* Exercise task 1: Using the announcement of the first Artist Grant Initiative cohort, decide whether each statement agrees with it: (a) each selected artist receives an unrestricted $10,000 grant; (b) the jurors this year were Cedric Mitchell and Vivian Chiu; (c) Aminata Conteh earned her BFA at SUNY New Paltz. For each, answer yes or no and quote the words of the announcement that settle it.
* Exercise task 2: Go on with the announcement of the first Artist Grant Initiative cohort, picking up after its last sentence.

Announcing First Artist Grant Initiative Cohort
In alignment with Haystack's mission to connect people through craft, the Artist Grant Initiative (AGI) is a 3-year program intended to provide financial support and mentorship for three annual cohorts of emerging and early-career artists. Each cohort will collaborate on a capstone project designed to document and celebrate the evolution of their practice throughout the course of the program. Past participants in Haystack’s endowed and partner fellowships since 2018 were invited to apply last spring. This year’s jurors were Curtis Arima and Annie Evelyn.
The $10,000 grant awarded to each selected artist will be unrestricted. Each awardee will participate in both group and individual online mentorship sessions with mentor artists selected by Haystack. Cedric Mitchell and Vivian Chiu are the mentors for the 2025 AGI Cohort. They will lead sessions dedicated to portfolio reviews, group work critiques, and topics such as branding, professional practice, and network development.
Haystack is thrilled to share the inaugural Artist Grant Initiative cohort:
Aminata Conteh | Metals
Born and raised in Brooklyn, NY, Aminata Conteh (she/her)’s practice currently hybridizes the histories and traditions of metalsmithing with weaving and basketry. Conteh received a BFA in Metalsmithing & Jewelry from the Maine College of Art & Design (MECA&D) and was 2021 Wingate Lamar Fellows from the Center for Craft in Asheville, NC. She was recognized as a 2022 Early Career Artist by the Society of North American Goldsmiths and was most recently named as a 2023 Visiting Craft Fellow at SUNY New Paltz. Conteh maintains an active teaching practice and has led workshops at the Brooklyn Museum of Art, Haystack Mountain School of Crafts, and Penland School of Craft. Her work has been exhibited across New York, Los Angeles, North Carolina, and Maine.

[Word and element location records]
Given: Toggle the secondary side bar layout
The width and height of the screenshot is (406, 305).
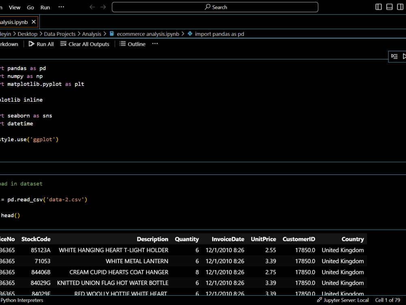Looking at the screenshot, I should 400,7.
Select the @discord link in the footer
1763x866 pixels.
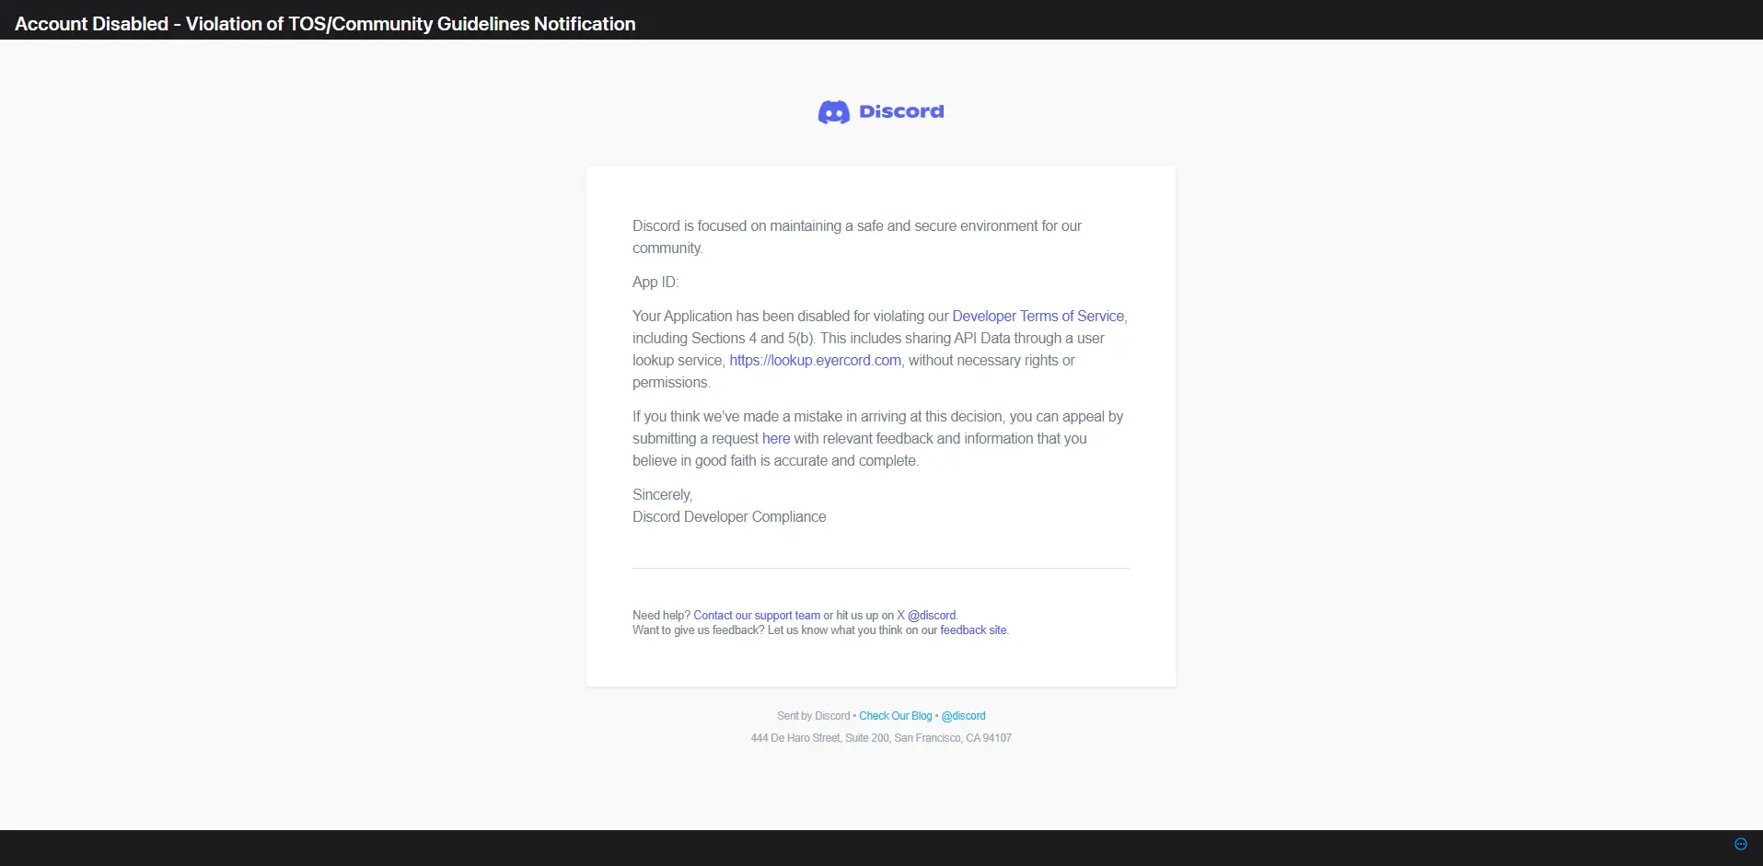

* Exercise answer 1:
(a) Yes: "The $10,000 grant awarded to each selected artist will be unrestricted."
(b) No: "This year’s jurors were Curtis Arima and Annie Evelyn."
(c) No: "Conteh received a BFA in Metalsmithing & Jewelry from the Maine College of Art & Design (MECA&D)"

* Exercise answer 2:
Program Goals: Conteh is interested in creating a new body of work focused on the way her grandmother’s recipes might act as an archive of her maternal line, including video and sculpture work.
David Gutierrez | Glass
Rooted in glass since 2014, David Guiterrez (he/him)'s work explores identity, access, and representation through sculptural and light-based forms. He blends technical precision with narrative intent, drawing from community, mentorship, and lived experience. His practice is grounded in persistence and collaboration, with exhibitions at Brea Art gallery, LA Glass Center, and more.
Program Goals: Guiterrez's main goals are to obtain the correct language to better equip him when approaching institutions for youth group glassblowing programs and to learn efficient strategies when applying for grants that align with his goals.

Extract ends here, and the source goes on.